**Text provided:**

How to Improve the performance of a database application

Uma Kameswari

I have a problem with the performance of the application in case of huge volumes of data. I have two tables. Each of them has 30+lakhs of records. I have to extract data from one table and store these records in a temporary table. next I have to extract data from the second table and update the temporary table for each and every record. For this purpose I have to write a update command in a loop of roughly 3 lakh records. Means the loop executes 3 lakh times. As a result of this the performace is getting effected very badly. can some one let me know the points to be taken care when working with huge volumes of data.

Wendelius

Uma Kameswari wrote:

can some one let me know the points to be taken care when working with huge volumes of data

Your question isn't very specific so some general notes: - correct design flaws - use efficient indexing - use features in SQL language - try to get rid of middle steps - optimize the database - optimize the hardware

Uma Kameswari wrote:

Each of them has 30+lakhs of records

I don't know what 30+lakhs means. It could be millions of rows, but if it's only for example 30000 that's not much.

The need to optimize rises from a bad design.My articles[^]

Luc Pattyn

Mika Wendelius wrote:

I don't know what 30+lakhs means.

30+lakhs is more than 3 million; that is a lot of rows... :)

**Set of tasks:**
(a) Output the passage of the database performance thread starting with "I have a problem" and going on through "with huge volumes of data.", copied word for word.
(b) Go on with the database performance thread from the point where it stops.
The entries that follow come from a separate source and are unrelated to the database performance thread.

**Record excerpts:**
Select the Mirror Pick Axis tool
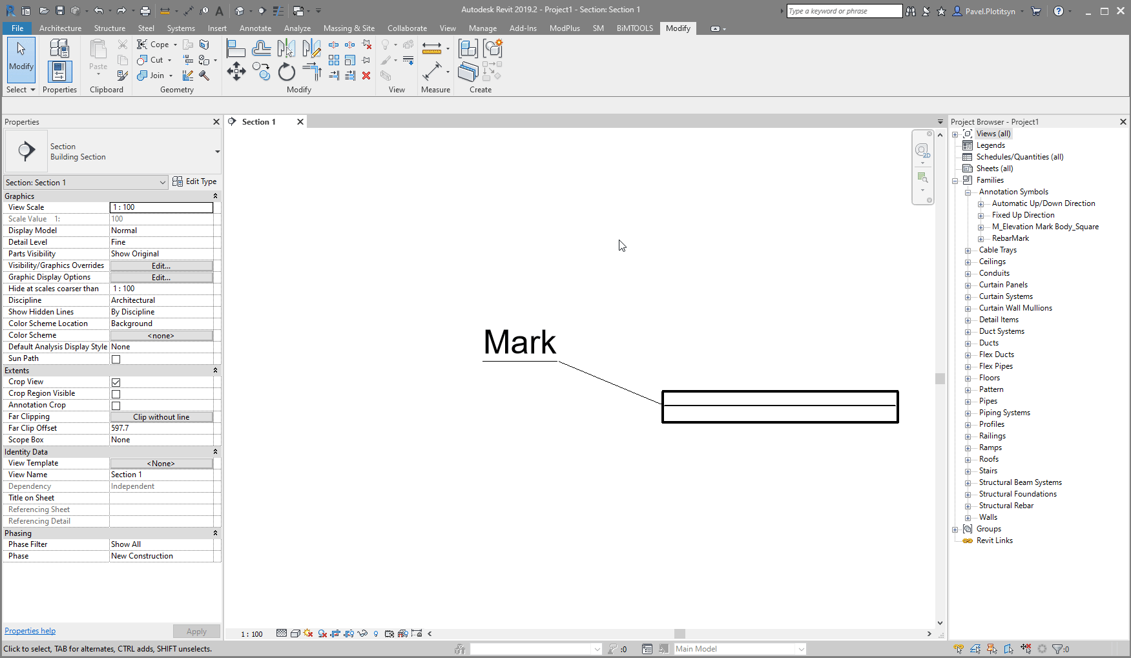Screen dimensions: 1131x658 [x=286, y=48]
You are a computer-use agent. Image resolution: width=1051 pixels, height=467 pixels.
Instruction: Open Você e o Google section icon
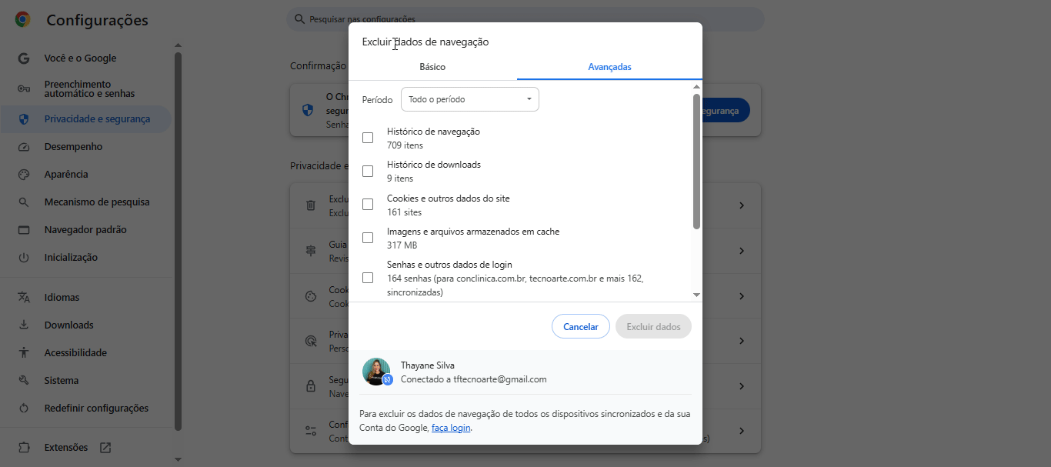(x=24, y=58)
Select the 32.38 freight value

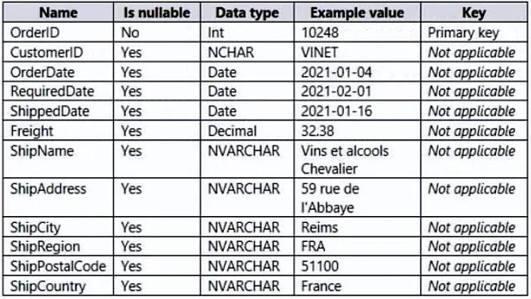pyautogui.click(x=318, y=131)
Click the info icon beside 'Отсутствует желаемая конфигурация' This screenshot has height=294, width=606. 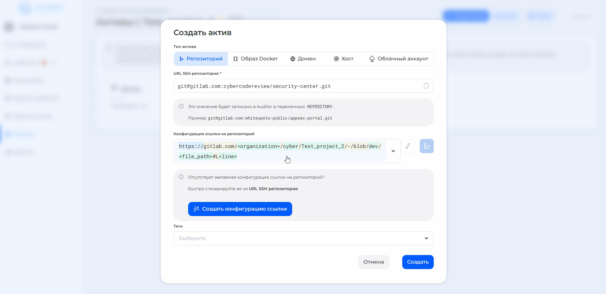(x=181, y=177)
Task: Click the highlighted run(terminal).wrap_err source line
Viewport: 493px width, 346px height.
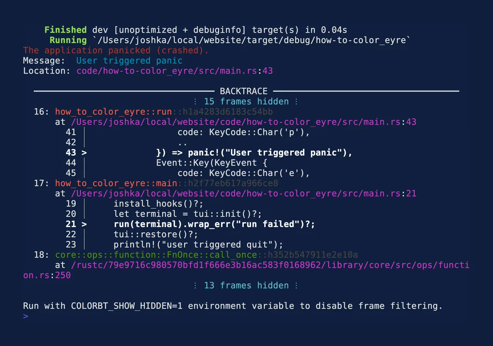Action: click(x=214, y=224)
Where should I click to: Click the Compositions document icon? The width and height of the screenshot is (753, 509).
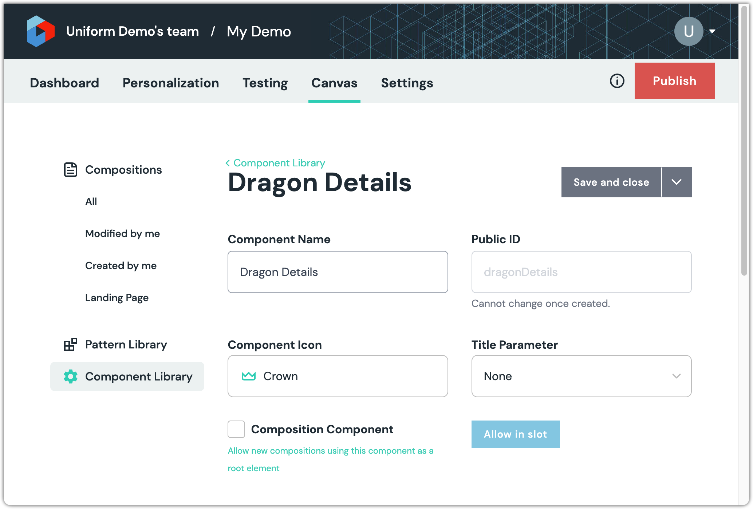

**Expected outputs:**
(a)
I have a problem with the performance of the application in case of huge volumes of data. I have two tables. Each of them has 30+lakhs of records. I have to extract data from one table and store these records in a temporary table. next I have to extract data from the second table and update the temporary table for each and every record. For this purpose I have to write a update command in a loop of roughly 3 lakh records. Means the loop executes 3 lakh times. As a result of this the performace is getting effected very badly. can some one let me know the points to be taken care when working with huge volumes of data.

(b)
Luc Pattyn [Forum Guidelines] [My Articles]

Fixturized forever. :confused:

Wendelius

Luc Pattyn wrote:

30+lakhs is more than 3 million

Thanks, good to know :)

Luc Pattyn wrote:

that is a lot of rows...

It depends. If the logic OP described is executed continuously, then it's a lot, but then again I would say it's a design problem in that case. If the operation is executed for example once a day and the desired throughput time is, let's say less than 1 minute, it should be doable (of course depending on the overall logic). :)

The need to optimize rises from a bad design.My articles[^]

Uma Kameswari

Thanks for the suggestion. I am working with accounting tables. subledger and general ledger. I developed an application that should show me the difference between subledger and general ledger. the design is as follows 1. retrieve the data from the subledger table into a dataset and copy this dataset into a new table. 2. retrieve data from the general ledger table into a dataset and run a loop . 3. within the loop update the rows of new table created in step 1 and if no row is updated then add a new row. 4. a stored procedure that uses cursor on the new table to set the status based on comparison of data from 3 fields of the new table. The time taken for performing the above steps is 1 hour when 28556 records are fetched. Hope this is clear. When all the 3 million records are retrieved it took roughly 3 days.

Dave Kreskowiak

Uma Kameswari wrote:

a stored procedure that uses cursor

There's your biggest design problem that I can see. I have no idea what updates you need to make, but if performance is an issue, try to eliminate the need for opening a CURSOR. They are VERY expensive to use and their performance sucks.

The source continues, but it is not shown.